Directions >>
Nothing in the records should change; write them all out exactly.

Dataset entries:
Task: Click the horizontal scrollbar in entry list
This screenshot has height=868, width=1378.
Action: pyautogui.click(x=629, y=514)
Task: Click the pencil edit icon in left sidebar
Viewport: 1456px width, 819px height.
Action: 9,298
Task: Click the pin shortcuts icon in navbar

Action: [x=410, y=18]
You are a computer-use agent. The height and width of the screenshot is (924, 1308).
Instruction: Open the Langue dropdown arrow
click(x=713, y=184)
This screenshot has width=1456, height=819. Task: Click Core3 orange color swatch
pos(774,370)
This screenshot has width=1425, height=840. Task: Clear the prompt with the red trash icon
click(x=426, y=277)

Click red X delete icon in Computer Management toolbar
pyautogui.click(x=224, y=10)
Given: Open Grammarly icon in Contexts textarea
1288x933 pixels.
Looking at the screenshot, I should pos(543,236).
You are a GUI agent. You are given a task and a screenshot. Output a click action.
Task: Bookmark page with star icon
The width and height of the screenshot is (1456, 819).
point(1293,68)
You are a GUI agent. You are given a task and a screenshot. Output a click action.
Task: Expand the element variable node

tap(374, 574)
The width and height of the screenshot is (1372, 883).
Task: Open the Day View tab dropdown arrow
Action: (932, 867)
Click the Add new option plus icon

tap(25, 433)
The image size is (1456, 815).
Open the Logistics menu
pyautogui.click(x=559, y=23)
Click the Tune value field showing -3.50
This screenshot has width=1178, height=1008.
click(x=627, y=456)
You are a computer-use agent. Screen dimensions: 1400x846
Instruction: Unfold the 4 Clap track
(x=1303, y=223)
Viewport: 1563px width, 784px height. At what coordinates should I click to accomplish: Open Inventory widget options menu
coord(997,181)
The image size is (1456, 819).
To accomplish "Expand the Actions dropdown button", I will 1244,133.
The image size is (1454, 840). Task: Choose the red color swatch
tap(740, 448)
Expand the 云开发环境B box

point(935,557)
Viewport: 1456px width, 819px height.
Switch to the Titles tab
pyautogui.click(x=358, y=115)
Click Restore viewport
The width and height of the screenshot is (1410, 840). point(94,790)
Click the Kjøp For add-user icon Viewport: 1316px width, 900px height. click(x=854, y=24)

Completed exercise >>
Task: Click the horizontal scrollbar in entry list
This screenshot has height=868, width=1378.
Action: pyautogui.click(x=629, y=514)
Task: Click the pencil edit icon in left sidebar
Viewport: 1456px width, 819px height.
Action: 9,298
Task: Click the pin shortcuts icon in navbar

Action: [x=410, y=18]
You are a computer-use agent. The height and width of the screenshot is (924, 1308).
Instruction: Open the Langue dropdown arrow
click(x=713, y=184)
This screenshot has width=1456, height=819. Task: Click Core3 orange color swatch
pos(774,370)
This screenshot has width=1425, height=840. Task: Clear the prompt with the red trash icon
click(x=426, y=277)

Click red X delete icon in Computer Management toolbar
pyautogui.click(x=224, y=10)
Given: Open Grammarly icon in Contexts textarea
1288x933 pixels.
Looking at the screenshot, I should pos(543,236).
You are a GUI agent. You are given a task and a screenshot. Output a click action.
Task: Bookmark page with star icon
The width and height of the screenshot is (1456, 819).
point(1293,68)
You are a GUI agent. You are given a task and a screenshot. Output a click action.
Task: Expand the element variable node

tap(374, 574)
The width and height of the screenshot is (1372, 883).
Task: Open the Day View tab dropdown arrow
Action: (932, 867)
Click the Add new option plus icon

tap(25, 433)
The image size is (1456, 815).
Open the Logistics menu
pyautogui.click(x=559, y=23)
Click the Tune value field showing -3.50
This screenshot has width=1178, height=1008.
click(x=627, y=456)
You are a computer-use agent. Screen dimensions: 1400x846
Instruction: Unfold the 4 Clap track
(x=1303, y=223)
Viewport: 1563px width, 784px height. At what coordinates should I click to accomplish: Open Inventory widget options menu
coord(997,181)
The image size is (1456, 819).
To accomplish "Expand the Actions dropdown button", I will 1244,133.
The image size is (1454, 840). Task: Choose the red color swatch
tap(740, 448)
Expand the 云开发环境B box

point(935,557)
Viewport: 1456px width, 819px height.
Switch to the Titles tab
pyautogui.click(x=358, y=115)
Click Restore viewport
The width and height of the screenshot is (1410, 840). point(94,790)
Click the Kjøp For add-user icon Viewport: 1316px width, 900px height. click(x=854, y=24)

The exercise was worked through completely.